# Work task A
Please change "RESPONDENT" to "DEFENDANT" in the court opinion, and give the part starting with "September 18, 2018" and going on through "STATES DISTRICT JUDGE." with that change made.
# Work task B
Write what comes next in the court opinion on Kleckner's habeas petition, picking up after its last sentence.

United States District Court, N.D. Mississippi, Aberdeen Division

September 18, 2018

JEFFREY KLECKNER PETITIONER
v.
ANDREW MILLS RESPONDENT

          MEMORANDUM OPINION AND ORDER

          SHARION AYCOCK UNITED STATES DISTRICT JUDGE.

         Petitioner Jeffrey Kleckner, a Mississippi inmate proceeding pro se, has filed a federal habeas petition pursuant to 28 U.S.C. § 2254 challenging the convictions and sentences that he received in the Circuit Court of Union County, Mississippi, for three counts of sexual battery and one count of touching a child for lustful purposes. Having considered the submissions of the parties, the State-court record, and the law applicable to Kleckner's claims, the Court finds that the petition should be denied.

         I. Background Facts and Procedural History

         In the summer of 2006, AB[1] confided to her cousin, Whitney, that Jeffrey Kleckner, AB's cousin and neighbor, had sexually assaulted her. AB continued to confide in Whitney as she endured additional assaults committed by Kleckner. Whitney eventually disclosed the information to her mother, AB's aunt. AB's aunt contacted AB's parents on Sunday, September 7, 2008, and as a result of that telephone call, AB disclosed to her parents that Kleckner had engaged in inappropriate sexual conduct with her. AB's parents contacted the Union County Sheriff's Department, which began an investigation.

         On Tuesday, September 9, 2008, Angie Floyd, a forensic-interview specialist with the Children's Advocacy Center in Tupelo, interviewed AB. After the interview, Roger Garner, an investigator with the Union County Sheriff's Department who was also present during the forensic interview, obtained affidavits and warrants for Kleckner's arrest. Kleckner was arrested at his girlfriend's home in Blue Mountain, Mississippi, on September 10, 2008, and was transported to the Union County Sheriff's Department, where he waived his rights and gave the following statement:

During the summer of 2006 after I got laid off from the furniture factory, I had too much time on my hands. [AB] had come up to my shop on County Road 121 and talked about stuff-the cars, school, boys, and her dad's dogs. The first time I touched her we were in the house playing cards. She is an aggressive and curious girl. I was alone and thinking about stuff and I started to talk to her. I touched her breasts and nipples. I then touched her vagina and I put my finger inside her and rubbed it around. I can't remember if I moved my hand or if she reached for my penis, but she touched my erect penis and I was aroused. I don't know if I made her climax or not. I didn't, I don't think, but the first time she reached out and touched my penis. I remember at one time in the car that I touched her vagina area inside her thigh, but nothing else happened that time. I don't think there were any other times. I told her that she should be careful of boys that might take advantage of her and do more to her. I did not want her to hate me. After this stuff happened, I just stay [sic] away from the family. About a month or so ago, I called to ask about the zoo, but she did not answer.

Doc. #21-4 at 91-92.

Stored items:
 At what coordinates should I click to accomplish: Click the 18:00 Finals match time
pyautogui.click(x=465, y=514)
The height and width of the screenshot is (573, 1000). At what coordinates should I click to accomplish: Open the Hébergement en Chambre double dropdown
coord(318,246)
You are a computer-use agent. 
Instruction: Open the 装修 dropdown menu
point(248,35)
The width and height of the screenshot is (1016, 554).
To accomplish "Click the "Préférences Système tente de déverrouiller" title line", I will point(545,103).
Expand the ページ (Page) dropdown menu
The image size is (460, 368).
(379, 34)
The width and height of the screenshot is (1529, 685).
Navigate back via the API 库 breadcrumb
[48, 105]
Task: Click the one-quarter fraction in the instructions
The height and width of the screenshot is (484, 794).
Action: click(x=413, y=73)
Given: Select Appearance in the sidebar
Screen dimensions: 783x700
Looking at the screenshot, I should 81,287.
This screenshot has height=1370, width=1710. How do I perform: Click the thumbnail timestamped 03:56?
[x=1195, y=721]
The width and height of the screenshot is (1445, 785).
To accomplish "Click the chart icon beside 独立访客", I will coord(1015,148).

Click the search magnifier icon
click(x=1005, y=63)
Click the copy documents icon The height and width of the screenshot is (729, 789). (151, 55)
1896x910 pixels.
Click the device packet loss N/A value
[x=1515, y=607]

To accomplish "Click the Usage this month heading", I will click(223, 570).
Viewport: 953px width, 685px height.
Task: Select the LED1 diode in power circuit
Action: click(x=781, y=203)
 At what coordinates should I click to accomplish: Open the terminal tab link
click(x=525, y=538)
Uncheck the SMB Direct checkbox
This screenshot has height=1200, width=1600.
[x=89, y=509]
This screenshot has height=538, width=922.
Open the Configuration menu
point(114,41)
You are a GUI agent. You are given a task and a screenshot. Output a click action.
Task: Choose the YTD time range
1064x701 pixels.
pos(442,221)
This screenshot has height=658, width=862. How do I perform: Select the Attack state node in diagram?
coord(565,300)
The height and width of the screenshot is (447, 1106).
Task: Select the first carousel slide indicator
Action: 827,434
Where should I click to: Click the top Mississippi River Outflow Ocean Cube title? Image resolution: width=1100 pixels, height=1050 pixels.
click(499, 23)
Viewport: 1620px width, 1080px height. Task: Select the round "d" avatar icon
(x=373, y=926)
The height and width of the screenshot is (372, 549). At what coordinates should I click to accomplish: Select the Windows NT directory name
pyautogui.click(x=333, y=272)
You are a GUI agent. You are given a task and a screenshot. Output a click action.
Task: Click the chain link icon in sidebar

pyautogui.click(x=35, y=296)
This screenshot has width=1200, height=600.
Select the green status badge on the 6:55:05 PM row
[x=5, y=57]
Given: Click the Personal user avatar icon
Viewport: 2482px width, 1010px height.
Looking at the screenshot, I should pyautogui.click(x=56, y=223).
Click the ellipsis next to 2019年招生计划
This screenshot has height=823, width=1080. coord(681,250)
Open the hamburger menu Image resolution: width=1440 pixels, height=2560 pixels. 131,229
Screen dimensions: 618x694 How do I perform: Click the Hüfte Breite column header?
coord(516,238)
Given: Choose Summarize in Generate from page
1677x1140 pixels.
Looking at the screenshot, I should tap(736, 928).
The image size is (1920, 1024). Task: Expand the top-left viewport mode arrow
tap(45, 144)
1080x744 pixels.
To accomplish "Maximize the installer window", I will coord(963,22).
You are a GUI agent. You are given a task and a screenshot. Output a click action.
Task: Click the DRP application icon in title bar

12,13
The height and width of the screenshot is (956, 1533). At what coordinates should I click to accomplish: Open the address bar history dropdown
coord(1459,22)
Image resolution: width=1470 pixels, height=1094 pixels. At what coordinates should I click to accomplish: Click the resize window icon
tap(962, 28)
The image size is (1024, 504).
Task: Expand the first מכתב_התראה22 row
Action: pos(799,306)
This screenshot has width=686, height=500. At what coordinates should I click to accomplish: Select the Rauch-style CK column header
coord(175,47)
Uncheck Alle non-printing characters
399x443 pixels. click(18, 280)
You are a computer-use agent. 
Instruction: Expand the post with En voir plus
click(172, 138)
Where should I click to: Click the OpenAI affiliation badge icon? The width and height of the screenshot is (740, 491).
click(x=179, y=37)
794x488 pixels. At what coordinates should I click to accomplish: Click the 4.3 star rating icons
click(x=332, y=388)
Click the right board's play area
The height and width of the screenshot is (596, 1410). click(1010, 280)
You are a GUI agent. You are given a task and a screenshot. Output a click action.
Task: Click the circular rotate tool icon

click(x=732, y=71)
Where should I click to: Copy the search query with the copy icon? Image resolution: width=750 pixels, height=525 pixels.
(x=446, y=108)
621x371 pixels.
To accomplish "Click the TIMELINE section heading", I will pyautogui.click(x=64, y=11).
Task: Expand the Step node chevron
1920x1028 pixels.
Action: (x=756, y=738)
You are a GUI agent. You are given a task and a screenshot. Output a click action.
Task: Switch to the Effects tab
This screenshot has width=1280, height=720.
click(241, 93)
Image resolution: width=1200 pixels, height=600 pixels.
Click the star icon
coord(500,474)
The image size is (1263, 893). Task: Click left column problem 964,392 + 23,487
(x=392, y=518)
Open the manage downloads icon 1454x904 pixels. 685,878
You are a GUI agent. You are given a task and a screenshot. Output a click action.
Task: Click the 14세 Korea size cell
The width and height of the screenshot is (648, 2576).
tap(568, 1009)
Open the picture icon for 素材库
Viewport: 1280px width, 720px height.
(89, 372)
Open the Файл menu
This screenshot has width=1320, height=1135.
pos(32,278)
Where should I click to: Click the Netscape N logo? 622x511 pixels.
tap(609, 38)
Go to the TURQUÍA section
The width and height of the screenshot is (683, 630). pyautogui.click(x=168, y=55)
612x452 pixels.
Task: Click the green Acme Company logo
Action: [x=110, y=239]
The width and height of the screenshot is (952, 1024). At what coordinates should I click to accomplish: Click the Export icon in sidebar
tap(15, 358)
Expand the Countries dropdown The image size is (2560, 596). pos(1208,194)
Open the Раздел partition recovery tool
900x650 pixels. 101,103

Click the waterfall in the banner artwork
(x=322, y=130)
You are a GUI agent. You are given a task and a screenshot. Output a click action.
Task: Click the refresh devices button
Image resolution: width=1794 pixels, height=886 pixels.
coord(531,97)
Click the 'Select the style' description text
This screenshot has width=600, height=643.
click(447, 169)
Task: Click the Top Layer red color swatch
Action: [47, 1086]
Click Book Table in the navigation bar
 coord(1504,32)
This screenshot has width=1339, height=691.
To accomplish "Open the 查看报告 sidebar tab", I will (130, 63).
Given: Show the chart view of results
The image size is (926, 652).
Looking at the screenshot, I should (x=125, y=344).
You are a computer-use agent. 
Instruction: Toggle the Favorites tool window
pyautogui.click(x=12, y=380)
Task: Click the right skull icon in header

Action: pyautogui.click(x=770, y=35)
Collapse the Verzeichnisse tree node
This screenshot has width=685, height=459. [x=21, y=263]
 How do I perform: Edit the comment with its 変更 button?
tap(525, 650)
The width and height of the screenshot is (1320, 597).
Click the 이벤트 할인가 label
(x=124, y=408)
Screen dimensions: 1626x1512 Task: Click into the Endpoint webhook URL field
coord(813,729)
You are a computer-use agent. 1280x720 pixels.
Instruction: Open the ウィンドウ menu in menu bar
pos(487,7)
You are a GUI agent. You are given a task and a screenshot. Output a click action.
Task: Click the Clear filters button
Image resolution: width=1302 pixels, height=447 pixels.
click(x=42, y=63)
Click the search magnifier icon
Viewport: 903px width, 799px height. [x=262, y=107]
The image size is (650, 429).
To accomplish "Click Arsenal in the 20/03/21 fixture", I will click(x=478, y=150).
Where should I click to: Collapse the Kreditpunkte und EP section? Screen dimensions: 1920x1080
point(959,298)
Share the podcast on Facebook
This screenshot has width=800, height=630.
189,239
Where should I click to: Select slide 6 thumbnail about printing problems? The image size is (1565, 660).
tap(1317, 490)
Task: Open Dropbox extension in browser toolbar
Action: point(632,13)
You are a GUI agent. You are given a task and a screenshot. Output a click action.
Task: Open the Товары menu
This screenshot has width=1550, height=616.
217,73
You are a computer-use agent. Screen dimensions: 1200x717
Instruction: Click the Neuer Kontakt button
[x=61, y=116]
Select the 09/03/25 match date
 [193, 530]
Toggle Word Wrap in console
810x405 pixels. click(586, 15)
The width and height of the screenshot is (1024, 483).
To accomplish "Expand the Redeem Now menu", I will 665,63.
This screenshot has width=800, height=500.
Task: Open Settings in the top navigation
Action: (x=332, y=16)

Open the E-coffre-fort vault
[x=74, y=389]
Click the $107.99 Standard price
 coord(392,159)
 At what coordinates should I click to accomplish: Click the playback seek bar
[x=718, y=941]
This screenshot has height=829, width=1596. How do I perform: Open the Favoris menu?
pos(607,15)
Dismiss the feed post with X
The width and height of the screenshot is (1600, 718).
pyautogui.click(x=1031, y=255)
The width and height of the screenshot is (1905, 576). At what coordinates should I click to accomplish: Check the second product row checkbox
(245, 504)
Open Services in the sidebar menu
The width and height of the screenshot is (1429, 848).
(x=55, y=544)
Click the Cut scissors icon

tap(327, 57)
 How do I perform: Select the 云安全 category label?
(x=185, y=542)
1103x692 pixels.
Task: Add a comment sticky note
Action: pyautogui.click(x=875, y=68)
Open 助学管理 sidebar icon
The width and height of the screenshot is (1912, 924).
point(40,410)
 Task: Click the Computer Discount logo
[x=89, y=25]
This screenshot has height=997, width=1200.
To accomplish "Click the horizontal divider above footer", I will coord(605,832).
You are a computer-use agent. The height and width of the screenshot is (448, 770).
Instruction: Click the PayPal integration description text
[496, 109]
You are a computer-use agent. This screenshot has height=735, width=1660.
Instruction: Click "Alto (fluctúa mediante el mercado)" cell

# Final answer A
September 18, 2018

JEFFREY KLECKNER PETITIONER
v.
ANDREW MILLS DEFENDANT

          MEMORANDUM OPINION AND ORDER

          SHARION AYCOCK UNITED STATES DISTRICT JUDGE.

# Final answer B
         On September 10, 2008, Kleckner was arrested and booked into the Union County Jail, where he remained until he was released on September 19, 2008. He was indicted on October 21, 2008, for three counts of sexual battery and one count of touching a child for lustful purposes.[2] Joe T. Gay entered an appearance as defense counsel on April 27, 2009.

         Trial was set for September 14, 2009 by order entered June 10, 2009. On September 11, 2009, Kleckner was admitted to the hospital with chest pains, uncontrolled diabetes, and acute kidney injury. He underwent a heart procedure on Monday, September 14, 2009, and remained hospitalized until the following day. On Monday, September 14, 2009, defense counsel made an ore tenus and off-the-record motion for a continuance because of Kleckner's hospitalization that was denied by the trial court. Kleckner's jury trial began on Wednesday, September 16, 2009, with Kleckner present. He testified in his own defense at trial.

         On September 18, 2009, Kleckner was found guilty on all counts. He was ordered to serve three concurrent terms of life imprisonment for the sexual battery convictions and a consecutive fifteen-year sentence for the conviction of touching a child for lustful purposes. Doc. #21-1 at 90. The circuit court ordered that the sentences would not be reduced or suspended, that Kleckner would not be eligible for any type of sentence reduction or parole, and that he would be required to comply with the State laws regarding sex offender obligations, including registration per to Miss. Code Ann. § 43-33-25. Id.

         Kleckner appealed, and the Mississippi Court of Appeals affirmed the convictions and sentences on May 22, 2012. Kleckner v. State, 109 So.3d 1072 (Miss. Ct. App. 2012), reh'g denied, Nov. 13, 2012, cert. denied, March 28, 2013 (Cause No. 2009-KA-01681-COA). Thereafter, Kleckner, proceeding pro se, filed a post-conviction relief application in the Mississippi Supreme Court. By Order dated September 17, 2014, the Mississippi Supreme Court granted Kleckner's application as to one issue only: “that trial counsel was ineffective for failing to object to Exhibits S-10 and S-11 and for offering Exhibits D-5, D-6, D-7, and D-8.”[3] Doc. #20-2. Leave to file post-conviction relief was denied as to all other issues. Id. Thereafter the Circuit Court of Union County, Mississippi, denied post-conviction relief as to the identified issue by Order entered November 18, 2015. Doc. #20-3.

         Kleckner appealed, and on March 21, 2017, the Mississippi Court of Appeals affirmed the Circuit Court's denial of Kleckner's post-conviction relief motion as to the one post-conviction issue. Doc. #20-4. His motion for rehearing was denied by the Mississippi Court of Appeals, and his petition for writ of certiorari was denied by the Mississippi Supreme Court. See Kleckner v. State, 230 So.3d 1042 (Miss. Ct. App. 2017), reh'g denied, July 18, 2017, cert. denied, Sept. 28, 2017 (Cause No. 2016-CP-00499-COA).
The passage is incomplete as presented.